→ Text block:
** START **
The University has a Central Building Automation System (CBAS) which provides the ability to create discrete building and system operating schedules to reduce energy consumption. The CBAS system is implemented across over 87% of the campus. This system is used to match the operation of a facility’s HVAC systems with its occupancy patterns. Discrete scheduling is performed in all spaces where possible. Additionally, in newly constructed or renovated spaces occupancy sensors are employed to enhance energy conservation of both the lighting and HVAC systems by setting back unoccupied spaces. Additional strategies including discharge reset, CO2 control and a zero dead band control of space temperatures between 70 and 75 degrees F is managed by this system.

A single system is installed with a single front end which is under the purview of the Utilities Department. This Invensys system provides energy managers with the ability to tighten fan system controls. Building Managers work with our energy managers to adjust schedules for special events rather than a general expanding of schedules to cover a wide array of events.
** END **
→ Supplied records:
** START **
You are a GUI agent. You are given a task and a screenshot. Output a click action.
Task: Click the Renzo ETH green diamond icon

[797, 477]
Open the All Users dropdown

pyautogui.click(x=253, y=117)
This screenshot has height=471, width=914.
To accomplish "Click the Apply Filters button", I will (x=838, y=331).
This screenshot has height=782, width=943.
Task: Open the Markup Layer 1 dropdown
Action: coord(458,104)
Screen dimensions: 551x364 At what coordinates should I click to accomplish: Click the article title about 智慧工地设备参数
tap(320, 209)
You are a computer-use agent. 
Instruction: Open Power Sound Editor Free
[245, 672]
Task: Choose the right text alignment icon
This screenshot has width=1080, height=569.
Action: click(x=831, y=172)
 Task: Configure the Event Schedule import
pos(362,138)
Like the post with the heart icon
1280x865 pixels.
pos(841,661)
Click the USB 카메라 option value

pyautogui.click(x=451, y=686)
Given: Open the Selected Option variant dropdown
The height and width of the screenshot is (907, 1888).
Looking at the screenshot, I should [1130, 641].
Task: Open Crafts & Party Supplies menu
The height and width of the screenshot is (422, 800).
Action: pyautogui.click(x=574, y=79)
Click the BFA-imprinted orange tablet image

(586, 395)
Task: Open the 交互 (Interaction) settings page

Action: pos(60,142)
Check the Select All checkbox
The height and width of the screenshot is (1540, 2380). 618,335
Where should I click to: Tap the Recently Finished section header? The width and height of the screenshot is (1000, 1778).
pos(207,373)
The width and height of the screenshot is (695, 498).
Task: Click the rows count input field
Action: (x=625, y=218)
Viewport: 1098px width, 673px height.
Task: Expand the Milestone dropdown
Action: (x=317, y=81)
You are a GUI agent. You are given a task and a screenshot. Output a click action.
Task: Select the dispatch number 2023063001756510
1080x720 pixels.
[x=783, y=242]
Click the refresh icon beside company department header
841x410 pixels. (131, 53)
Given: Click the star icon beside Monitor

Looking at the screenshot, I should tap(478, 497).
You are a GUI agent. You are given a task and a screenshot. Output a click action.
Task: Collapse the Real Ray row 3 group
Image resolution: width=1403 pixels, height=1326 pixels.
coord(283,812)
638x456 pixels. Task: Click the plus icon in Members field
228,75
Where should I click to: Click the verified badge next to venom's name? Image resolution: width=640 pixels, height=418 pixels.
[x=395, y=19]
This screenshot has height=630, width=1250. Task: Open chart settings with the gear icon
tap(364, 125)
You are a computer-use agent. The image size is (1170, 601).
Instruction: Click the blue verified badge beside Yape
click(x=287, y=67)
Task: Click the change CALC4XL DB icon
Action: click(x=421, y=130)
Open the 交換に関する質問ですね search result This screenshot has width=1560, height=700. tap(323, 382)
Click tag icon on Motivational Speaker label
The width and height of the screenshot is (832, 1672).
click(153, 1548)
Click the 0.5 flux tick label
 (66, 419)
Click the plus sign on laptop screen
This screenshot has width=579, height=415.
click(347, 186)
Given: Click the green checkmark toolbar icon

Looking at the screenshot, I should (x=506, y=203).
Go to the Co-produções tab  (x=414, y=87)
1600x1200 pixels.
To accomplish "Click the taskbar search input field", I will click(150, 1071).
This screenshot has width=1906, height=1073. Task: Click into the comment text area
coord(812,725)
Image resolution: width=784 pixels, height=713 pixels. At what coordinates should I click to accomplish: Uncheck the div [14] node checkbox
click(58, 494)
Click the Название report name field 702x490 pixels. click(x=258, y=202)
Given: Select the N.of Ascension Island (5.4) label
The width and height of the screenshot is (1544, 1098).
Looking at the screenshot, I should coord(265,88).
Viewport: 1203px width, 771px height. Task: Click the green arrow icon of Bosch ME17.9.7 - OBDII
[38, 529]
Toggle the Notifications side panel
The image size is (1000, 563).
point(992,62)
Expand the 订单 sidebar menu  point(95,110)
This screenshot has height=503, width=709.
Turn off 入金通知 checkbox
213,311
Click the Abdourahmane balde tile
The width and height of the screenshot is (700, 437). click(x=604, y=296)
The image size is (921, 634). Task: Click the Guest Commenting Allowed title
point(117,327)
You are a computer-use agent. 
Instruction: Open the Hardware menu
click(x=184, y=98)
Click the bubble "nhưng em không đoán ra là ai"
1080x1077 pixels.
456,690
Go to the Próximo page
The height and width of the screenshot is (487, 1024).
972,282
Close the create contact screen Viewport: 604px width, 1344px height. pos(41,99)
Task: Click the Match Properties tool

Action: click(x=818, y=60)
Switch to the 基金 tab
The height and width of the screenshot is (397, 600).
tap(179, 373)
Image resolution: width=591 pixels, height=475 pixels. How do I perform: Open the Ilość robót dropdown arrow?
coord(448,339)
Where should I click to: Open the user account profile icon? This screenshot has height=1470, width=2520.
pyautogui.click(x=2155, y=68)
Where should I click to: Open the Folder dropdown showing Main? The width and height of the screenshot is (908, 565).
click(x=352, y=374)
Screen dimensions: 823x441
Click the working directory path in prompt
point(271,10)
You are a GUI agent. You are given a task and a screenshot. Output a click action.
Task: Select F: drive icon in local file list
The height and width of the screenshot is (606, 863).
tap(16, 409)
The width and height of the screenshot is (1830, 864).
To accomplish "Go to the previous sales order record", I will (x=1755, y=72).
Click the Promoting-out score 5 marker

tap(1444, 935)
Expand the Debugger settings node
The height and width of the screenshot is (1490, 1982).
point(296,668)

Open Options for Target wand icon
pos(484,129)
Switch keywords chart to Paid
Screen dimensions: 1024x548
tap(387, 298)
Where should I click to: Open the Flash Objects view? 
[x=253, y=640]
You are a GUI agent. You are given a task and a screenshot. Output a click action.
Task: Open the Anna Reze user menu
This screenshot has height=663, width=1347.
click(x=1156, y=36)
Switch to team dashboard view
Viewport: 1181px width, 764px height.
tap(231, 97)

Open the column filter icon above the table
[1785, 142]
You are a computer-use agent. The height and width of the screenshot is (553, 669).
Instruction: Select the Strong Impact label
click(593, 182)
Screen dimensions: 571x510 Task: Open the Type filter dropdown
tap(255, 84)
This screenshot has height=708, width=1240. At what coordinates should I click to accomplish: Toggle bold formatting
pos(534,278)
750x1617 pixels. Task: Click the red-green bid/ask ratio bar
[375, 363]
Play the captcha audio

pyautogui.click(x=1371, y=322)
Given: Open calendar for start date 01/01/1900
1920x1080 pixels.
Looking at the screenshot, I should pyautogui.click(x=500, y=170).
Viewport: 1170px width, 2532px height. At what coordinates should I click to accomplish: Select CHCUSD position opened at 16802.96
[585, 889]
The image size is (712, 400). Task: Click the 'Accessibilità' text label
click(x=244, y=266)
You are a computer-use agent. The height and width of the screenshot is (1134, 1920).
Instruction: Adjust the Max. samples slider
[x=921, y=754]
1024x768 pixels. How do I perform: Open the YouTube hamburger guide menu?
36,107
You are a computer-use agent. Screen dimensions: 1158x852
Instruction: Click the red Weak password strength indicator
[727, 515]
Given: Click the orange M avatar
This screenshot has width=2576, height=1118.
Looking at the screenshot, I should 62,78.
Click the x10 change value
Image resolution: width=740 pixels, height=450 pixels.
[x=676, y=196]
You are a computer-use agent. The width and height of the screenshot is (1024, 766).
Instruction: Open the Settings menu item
** END **
Please print the building automation text word for word, starting with "A single system" and going on through "array of events.". The material that comes after the building automation text stands on its own.

A single system is installed with a single front end which is under the purview of the Utilities Department. This Invensys system provides energy managers with the ability to tighten fan system controls. Building Managers work with our energy managers to adjust schedules for special events rather than a general expanding of schedules to cover a wide array of events.